The ambulance trip ended up going well for Mathew. I was permitted to sit in the back with Mathew and that did everything to allay his fears!! The paramedics were sympathetic, kind men who were gentle and explained everything to Mathew. The one in the back with us kept up a conversation about music, so Mathew was in his happy place!
At the hospital Mathew was taken straight up to his room on the Palliative care floor and friendly faces were waiting for us. Mathew’s pain pump was switched to the hospital version (same thing just belongs to the hospital and not Extramural!) and shortly after 5 pm he was switched to Dilaudid.

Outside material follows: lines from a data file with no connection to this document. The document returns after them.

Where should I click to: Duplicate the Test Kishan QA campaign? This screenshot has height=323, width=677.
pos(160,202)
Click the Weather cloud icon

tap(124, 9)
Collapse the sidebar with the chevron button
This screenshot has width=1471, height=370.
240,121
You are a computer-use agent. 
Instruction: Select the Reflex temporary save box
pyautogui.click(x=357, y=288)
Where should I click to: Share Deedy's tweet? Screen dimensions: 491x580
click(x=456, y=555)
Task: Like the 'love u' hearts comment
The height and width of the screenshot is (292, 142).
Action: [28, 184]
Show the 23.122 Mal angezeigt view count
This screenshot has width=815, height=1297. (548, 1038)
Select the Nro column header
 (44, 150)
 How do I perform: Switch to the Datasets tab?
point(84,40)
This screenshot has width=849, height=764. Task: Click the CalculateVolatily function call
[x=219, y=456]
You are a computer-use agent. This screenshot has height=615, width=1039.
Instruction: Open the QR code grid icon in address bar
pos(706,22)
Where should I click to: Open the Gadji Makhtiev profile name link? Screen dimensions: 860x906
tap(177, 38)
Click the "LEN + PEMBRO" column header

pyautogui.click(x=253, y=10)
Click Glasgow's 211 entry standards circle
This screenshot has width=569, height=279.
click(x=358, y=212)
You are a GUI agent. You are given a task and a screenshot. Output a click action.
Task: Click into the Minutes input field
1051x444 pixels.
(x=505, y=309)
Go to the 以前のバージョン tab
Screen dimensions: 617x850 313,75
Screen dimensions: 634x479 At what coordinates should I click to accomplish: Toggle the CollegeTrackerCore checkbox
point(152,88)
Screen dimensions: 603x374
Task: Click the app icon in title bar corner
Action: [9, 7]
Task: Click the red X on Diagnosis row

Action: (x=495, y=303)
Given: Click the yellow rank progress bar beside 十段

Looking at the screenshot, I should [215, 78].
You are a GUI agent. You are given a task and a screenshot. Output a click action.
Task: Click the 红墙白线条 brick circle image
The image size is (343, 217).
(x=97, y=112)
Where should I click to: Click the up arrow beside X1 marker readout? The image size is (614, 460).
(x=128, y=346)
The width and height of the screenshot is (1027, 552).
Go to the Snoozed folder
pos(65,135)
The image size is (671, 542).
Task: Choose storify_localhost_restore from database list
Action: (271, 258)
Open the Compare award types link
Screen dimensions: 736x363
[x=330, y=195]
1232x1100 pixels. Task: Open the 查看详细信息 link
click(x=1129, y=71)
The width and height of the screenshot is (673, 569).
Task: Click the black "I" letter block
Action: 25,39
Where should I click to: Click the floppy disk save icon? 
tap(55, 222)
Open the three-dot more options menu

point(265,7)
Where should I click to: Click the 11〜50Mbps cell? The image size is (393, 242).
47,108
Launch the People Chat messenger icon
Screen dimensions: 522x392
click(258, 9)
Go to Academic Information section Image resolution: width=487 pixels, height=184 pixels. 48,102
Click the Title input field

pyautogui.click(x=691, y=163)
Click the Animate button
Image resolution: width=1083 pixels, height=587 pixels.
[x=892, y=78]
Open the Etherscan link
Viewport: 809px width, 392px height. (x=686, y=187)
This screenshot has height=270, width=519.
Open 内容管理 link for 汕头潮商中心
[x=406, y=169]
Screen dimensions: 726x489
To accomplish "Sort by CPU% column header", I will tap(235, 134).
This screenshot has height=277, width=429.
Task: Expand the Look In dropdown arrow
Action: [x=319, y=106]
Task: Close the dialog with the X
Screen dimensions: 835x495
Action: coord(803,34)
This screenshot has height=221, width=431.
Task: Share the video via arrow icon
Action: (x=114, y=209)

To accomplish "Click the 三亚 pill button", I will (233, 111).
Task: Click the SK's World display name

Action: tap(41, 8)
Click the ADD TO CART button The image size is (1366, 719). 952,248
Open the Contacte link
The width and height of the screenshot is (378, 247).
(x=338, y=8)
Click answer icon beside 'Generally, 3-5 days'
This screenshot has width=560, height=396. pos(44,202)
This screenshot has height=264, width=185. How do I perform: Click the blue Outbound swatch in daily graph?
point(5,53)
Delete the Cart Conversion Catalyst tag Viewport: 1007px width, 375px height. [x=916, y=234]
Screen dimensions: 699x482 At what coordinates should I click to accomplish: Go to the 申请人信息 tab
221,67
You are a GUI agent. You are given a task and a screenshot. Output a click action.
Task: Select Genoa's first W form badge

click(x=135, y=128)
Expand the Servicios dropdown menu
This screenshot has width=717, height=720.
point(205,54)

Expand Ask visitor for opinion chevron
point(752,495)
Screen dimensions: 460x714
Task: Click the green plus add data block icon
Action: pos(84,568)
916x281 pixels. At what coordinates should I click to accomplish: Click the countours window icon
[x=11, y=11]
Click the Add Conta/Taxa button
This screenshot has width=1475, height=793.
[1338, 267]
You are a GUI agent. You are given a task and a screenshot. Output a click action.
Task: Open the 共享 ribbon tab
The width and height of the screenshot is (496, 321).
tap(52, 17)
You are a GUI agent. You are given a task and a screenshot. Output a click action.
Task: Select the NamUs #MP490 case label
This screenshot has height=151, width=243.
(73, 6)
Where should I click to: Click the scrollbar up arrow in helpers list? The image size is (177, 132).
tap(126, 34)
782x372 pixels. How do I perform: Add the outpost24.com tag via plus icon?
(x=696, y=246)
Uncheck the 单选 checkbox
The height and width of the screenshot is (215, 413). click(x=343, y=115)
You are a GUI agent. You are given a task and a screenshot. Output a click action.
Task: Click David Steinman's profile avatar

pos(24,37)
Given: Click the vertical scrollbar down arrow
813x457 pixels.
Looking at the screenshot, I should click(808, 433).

The starting dose ended up being too low for Mathew and he suffered more than usual through the night, even with the break-through doses. As we were both up all night (although he told his Dad I snoozed pretty good) my mind is a little foggy about specific times…. Around 6 am the doctor switched up the dose and after that Mathew could rest better.
He then started to feel just dreadful and nauseous. Since then he is receiving a lot of anti-nausea medication and is pretty loopy at the moment! He is still getting break-through but he is sleeping today. His whole chest heaves in and out which makes it hard to watch. You can tell breathing is no easy feat for him anymore.
The Radiation Oncologist came to see Mathew this morning. She looked him over then we spoke out in the hallway. In the end we agreed Mathew will receive radiation to his right hip and the top of his right femur. I don’t know how big or small those tumours are; I’ll ask in the next couple of days. Mathew will go down to Radiation tomorrow, for his skin to be marked where the beams will be concentrated. When there is an opening, he will go down again to receive one big dose to those two areas. There is a concern that the cancer eating into the weight-bearing bones can cause fractures. Well, shoot. Hadn’t worried about that until now! The idea of the radiation is to slow progression of the cancer and the mineralization will help strengthen the area. Or, I could have heard everything wrong in my sleep-deprived state and am feeding you hogwash. This is how I remember it though!
There will be no radiation to either area along Mathew’s spine. Either the lower area or the T11-T12 area. Those lesions/spots are close to the spinal cord; in the lining surrounding it and any radiation there would have to be carefully managed over 8 small doses. Mathew won’t do anything beyond one dose. The one area, at the L3, was already blasted with as much radiation as could safely be given him so anything else there is quite a risk.
The possible side effects of the radiation Mathew will receive is possible sunburn look to the skin….and pain. Apparently 4 out of 10 people who get this radiation develop worse pain for 3 or 4 days following treatment before it goes away. Mathew has NOT been told of that potential effect and neither will he be advised ever!!
The radiation, combined with potential side effects, plus managing his complicated pain supports Mathew’s stay at the hospital to a possible week or more… *sigh*…. It is quiet there, he has his own room and the chairs fold out into cots and the staff is very friendly and helpful. Still. It isn’t home.
John and I are trading off every day unless something big comes up at which time we will both stay at the hospital. It is imperative for us to take turns to properly rest, undisturbed at night.